* [AUFGABE 1]
Wandle den Abschnitt der Datensätze, der mit der Zeile beginnt, die „Click the Ethernet“ enthält, und mit der Zeile endet, die „I will coord(795,53).“ enthält, in eine nummerierte Liste um. Leerzeilen entfallen dabei.

Ein Präsident als Jubilar

BERLIN. (hpd) Der Präsident des Humanistischen Verbandes (HVD) Dr. Horst Groschopp wurde 60 Jahre alt und sein Verband richtete ihm eine Geburtstagsfeier aus, zu der Viele kamen, um ihm zu gratulieren.

Das Stimmengewirr wies den Nachzüglern den Weg, sie hätten auch den aufgetragenen Platten des Büffets folgen können, die dadurch bereits bedeuteten, dass es etwas zu Feiern galt. Am Sonntag war Horst Groschopp 60 Jahre alt geworden, hatte den runden Geburtstag im Kreis seiner Familie und Freunde gefeiert und nach weiteren Feiern am Anfang der Woche war nun gestern, am vergangenen Donnerstag, sein Verband darauf vorbereitet, dem Präsidenten mit vielen Blumen, reichlich Glückwünschen und Tröstungen zu bedenken und darauf anzustoßen, dass es ihm weiter gut gehe.

Die Geburtstagsrede, vielleicht kann man auch von einer Laudatio sprechen, denn es galt auch eine berufliche und politische Leistung zu würdigen, hielt Prof. Dr. Frieder Otto Wolf, der im Namen des Humanistischen Verbandes, der Humanistischen Akademie und des KORSO gleich ein Bündel Glückwünsche überbrachte, denn an der Schaffung aller drei Organisationen hatte der Jubilar wesentliche Anteile.

* [BEREITGESTELLTE DATEN]

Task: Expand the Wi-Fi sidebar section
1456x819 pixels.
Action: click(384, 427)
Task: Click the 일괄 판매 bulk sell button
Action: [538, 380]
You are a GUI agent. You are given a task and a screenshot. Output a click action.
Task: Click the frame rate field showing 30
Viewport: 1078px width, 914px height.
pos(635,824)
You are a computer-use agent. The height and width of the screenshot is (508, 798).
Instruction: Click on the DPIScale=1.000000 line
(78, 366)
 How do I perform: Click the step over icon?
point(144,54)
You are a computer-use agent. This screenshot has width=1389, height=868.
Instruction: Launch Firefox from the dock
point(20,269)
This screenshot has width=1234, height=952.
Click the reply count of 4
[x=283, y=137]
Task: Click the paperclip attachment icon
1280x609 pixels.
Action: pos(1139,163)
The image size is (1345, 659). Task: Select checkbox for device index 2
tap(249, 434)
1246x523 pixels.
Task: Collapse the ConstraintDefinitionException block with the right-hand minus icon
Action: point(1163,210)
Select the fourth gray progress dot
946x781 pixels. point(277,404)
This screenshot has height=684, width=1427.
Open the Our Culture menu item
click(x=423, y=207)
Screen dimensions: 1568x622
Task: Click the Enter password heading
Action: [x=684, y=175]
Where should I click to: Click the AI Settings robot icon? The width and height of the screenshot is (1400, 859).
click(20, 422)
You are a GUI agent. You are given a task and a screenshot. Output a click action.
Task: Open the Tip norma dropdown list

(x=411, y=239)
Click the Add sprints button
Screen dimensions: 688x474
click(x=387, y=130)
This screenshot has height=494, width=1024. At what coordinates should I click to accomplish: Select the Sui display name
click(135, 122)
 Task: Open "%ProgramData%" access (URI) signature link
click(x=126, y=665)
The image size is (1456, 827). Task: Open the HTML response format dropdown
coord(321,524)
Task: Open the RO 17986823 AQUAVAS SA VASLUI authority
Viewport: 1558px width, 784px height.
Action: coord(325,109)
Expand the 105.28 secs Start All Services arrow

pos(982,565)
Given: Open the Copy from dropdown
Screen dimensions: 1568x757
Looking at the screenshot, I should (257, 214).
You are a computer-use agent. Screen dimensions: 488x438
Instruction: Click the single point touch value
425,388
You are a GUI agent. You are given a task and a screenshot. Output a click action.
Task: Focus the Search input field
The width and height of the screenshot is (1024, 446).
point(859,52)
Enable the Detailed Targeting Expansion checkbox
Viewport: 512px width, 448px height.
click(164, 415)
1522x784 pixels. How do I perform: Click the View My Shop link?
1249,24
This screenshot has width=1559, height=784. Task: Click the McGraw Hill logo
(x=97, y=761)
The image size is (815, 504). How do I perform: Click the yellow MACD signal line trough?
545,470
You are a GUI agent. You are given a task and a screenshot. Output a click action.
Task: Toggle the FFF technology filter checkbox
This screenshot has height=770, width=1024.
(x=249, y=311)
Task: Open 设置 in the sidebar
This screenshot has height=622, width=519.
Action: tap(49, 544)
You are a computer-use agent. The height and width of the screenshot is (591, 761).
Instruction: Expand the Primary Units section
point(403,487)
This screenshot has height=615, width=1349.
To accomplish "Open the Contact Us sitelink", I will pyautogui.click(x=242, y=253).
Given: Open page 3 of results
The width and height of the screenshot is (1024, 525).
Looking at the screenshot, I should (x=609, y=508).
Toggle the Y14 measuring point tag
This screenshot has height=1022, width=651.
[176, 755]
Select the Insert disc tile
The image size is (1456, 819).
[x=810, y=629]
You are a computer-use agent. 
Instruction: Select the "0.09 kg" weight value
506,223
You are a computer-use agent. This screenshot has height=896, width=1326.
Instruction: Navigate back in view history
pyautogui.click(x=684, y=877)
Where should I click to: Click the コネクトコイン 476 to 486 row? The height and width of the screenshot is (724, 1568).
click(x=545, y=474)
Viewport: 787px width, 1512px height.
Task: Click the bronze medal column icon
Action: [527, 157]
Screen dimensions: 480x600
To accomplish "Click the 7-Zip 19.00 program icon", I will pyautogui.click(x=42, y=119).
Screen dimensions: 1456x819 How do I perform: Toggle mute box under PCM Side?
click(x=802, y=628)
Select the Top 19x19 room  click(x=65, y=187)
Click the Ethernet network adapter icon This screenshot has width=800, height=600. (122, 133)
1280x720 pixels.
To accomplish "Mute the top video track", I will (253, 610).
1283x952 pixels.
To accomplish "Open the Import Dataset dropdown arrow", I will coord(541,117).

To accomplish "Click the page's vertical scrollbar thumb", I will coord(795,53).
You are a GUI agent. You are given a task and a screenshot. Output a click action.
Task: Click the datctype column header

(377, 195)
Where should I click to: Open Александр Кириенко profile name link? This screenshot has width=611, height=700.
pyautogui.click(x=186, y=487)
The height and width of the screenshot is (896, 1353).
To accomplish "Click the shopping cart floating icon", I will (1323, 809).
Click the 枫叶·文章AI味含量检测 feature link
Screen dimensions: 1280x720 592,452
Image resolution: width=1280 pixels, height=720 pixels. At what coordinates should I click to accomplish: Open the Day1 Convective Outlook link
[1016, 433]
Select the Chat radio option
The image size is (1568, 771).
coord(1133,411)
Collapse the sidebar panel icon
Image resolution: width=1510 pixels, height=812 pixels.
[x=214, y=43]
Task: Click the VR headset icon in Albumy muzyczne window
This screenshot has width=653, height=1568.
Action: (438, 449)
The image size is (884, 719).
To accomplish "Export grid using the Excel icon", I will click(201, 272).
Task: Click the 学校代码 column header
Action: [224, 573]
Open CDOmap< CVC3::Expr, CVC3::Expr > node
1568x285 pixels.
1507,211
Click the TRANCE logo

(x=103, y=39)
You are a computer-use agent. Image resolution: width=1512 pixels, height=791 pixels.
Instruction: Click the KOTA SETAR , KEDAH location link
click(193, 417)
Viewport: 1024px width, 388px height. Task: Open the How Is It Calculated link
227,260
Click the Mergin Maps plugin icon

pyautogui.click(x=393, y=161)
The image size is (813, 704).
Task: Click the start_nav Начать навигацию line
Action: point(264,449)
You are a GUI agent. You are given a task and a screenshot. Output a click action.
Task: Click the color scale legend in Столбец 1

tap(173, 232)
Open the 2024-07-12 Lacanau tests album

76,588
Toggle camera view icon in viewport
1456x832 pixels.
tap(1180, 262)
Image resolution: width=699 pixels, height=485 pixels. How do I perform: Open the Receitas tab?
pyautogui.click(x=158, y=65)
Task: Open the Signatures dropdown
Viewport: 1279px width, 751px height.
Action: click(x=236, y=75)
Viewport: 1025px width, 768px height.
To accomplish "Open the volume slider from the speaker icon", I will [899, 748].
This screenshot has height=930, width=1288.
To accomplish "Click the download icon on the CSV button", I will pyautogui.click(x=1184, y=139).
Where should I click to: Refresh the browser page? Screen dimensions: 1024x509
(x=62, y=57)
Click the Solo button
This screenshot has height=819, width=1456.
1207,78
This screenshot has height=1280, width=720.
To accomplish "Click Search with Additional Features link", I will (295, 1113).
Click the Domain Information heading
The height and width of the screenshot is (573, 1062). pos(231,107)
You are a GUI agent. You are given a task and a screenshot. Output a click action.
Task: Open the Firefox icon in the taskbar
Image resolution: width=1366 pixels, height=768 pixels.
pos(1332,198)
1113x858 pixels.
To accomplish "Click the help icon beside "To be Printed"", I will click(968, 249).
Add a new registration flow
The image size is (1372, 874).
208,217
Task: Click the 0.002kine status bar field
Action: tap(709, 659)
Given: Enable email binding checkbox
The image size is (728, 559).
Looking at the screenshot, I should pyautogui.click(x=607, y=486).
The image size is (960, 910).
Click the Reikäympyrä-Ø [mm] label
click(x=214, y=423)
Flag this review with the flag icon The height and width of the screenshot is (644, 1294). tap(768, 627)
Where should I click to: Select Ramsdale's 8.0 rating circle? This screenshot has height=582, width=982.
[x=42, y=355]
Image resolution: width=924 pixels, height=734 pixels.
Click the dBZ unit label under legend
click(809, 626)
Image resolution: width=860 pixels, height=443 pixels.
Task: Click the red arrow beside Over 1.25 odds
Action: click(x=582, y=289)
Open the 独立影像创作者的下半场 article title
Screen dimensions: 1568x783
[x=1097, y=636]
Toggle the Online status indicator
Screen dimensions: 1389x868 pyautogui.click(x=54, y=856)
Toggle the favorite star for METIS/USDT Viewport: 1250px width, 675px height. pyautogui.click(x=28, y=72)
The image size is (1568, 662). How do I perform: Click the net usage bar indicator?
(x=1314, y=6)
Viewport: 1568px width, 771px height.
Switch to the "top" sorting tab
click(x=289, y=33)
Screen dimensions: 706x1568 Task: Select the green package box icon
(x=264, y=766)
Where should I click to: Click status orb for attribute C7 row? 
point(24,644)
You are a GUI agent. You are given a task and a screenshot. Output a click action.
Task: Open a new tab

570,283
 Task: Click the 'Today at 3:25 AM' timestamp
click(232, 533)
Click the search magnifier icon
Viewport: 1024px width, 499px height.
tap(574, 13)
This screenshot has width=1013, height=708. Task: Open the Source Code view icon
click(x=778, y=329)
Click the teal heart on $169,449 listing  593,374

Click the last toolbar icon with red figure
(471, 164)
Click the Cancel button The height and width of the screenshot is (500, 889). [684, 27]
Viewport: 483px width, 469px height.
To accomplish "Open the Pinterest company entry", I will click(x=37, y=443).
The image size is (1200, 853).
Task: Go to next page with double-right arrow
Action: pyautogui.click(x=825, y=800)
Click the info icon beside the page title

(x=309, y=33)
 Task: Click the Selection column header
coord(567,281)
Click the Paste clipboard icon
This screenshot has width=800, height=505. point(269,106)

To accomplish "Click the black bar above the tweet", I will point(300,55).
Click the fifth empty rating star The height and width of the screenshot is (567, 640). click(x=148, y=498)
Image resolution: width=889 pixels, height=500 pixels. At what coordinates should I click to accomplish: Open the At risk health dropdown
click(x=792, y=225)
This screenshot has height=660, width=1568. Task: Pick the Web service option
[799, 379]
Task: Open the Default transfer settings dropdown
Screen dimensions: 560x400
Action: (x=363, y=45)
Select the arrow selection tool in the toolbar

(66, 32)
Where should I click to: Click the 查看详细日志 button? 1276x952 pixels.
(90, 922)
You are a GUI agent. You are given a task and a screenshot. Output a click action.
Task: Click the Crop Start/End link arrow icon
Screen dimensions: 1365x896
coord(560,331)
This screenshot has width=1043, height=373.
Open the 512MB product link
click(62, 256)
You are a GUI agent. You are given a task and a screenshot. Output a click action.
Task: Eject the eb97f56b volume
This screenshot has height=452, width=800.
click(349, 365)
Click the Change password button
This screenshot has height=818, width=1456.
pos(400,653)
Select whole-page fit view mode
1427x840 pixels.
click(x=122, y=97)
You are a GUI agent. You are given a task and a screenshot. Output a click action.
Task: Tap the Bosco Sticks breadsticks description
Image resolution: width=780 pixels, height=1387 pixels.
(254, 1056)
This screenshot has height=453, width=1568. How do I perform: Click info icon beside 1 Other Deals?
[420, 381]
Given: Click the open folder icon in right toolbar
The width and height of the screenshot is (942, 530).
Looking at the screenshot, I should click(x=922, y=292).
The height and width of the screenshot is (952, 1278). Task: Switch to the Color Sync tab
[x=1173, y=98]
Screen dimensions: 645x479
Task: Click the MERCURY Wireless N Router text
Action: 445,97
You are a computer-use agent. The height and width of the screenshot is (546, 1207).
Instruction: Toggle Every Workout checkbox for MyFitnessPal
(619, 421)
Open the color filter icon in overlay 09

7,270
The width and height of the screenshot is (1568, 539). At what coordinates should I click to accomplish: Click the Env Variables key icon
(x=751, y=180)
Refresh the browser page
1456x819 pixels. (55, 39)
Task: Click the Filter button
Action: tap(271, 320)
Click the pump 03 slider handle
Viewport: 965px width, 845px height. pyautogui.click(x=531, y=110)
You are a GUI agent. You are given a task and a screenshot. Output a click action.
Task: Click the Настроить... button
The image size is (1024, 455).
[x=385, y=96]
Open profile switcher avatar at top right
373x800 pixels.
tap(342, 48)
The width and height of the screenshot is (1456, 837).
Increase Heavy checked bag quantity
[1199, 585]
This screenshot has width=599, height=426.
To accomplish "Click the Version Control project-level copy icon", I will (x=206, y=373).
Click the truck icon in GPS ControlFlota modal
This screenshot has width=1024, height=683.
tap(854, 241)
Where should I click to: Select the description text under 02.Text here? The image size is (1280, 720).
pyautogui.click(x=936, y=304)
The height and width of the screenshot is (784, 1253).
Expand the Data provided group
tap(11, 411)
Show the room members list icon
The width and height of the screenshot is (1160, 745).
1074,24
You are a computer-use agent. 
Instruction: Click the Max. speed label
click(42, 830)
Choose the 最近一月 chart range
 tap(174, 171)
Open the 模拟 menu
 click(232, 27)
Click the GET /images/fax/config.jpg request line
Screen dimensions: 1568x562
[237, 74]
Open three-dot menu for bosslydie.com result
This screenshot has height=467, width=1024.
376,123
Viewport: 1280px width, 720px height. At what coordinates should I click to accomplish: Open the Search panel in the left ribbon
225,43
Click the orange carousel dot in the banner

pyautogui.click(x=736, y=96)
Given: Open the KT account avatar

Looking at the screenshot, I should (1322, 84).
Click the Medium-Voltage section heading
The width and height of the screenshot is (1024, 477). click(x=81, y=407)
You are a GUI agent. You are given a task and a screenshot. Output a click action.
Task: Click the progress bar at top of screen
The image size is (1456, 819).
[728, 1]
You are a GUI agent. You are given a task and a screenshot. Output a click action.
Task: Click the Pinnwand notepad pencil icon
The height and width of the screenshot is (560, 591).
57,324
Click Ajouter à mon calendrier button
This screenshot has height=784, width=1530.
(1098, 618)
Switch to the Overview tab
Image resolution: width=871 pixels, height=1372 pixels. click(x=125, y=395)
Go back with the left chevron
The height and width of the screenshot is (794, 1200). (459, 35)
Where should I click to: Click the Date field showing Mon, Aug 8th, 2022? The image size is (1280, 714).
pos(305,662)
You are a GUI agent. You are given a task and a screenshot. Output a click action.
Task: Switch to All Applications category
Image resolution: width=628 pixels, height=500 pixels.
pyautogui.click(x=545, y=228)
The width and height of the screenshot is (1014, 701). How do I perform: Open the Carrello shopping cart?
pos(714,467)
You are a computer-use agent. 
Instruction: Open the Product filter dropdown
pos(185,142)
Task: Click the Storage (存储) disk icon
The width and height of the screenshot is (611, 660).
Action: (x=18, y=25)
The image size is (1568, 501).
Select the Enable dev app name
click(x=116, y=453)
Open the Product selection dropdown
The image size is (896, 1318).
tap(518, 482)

* [AUFGABE 2]
Nenne alle Organisationen, die im Textauszug erwähnt werden.

* [ERGEBNIS 1]
1. Click the Ethernet network adapter icon This screenshot has width=800, height=600. (122, 133)
2. 1280x720 pixels.
3. To accomplish "Mute the top video track", I will (253, 610).
4. 1283x952 pixels.
5. To accomplish "Open the Import Dataset dropdown arrow", I will coord(541,117).
6. To accomplish "Click the page's vertical scrollbar thumb", I will coord(795,53).

* [ERGEBNIS 2]
- Humanistischer Verband (HVD)
- Humanistische Akademie
- KORSO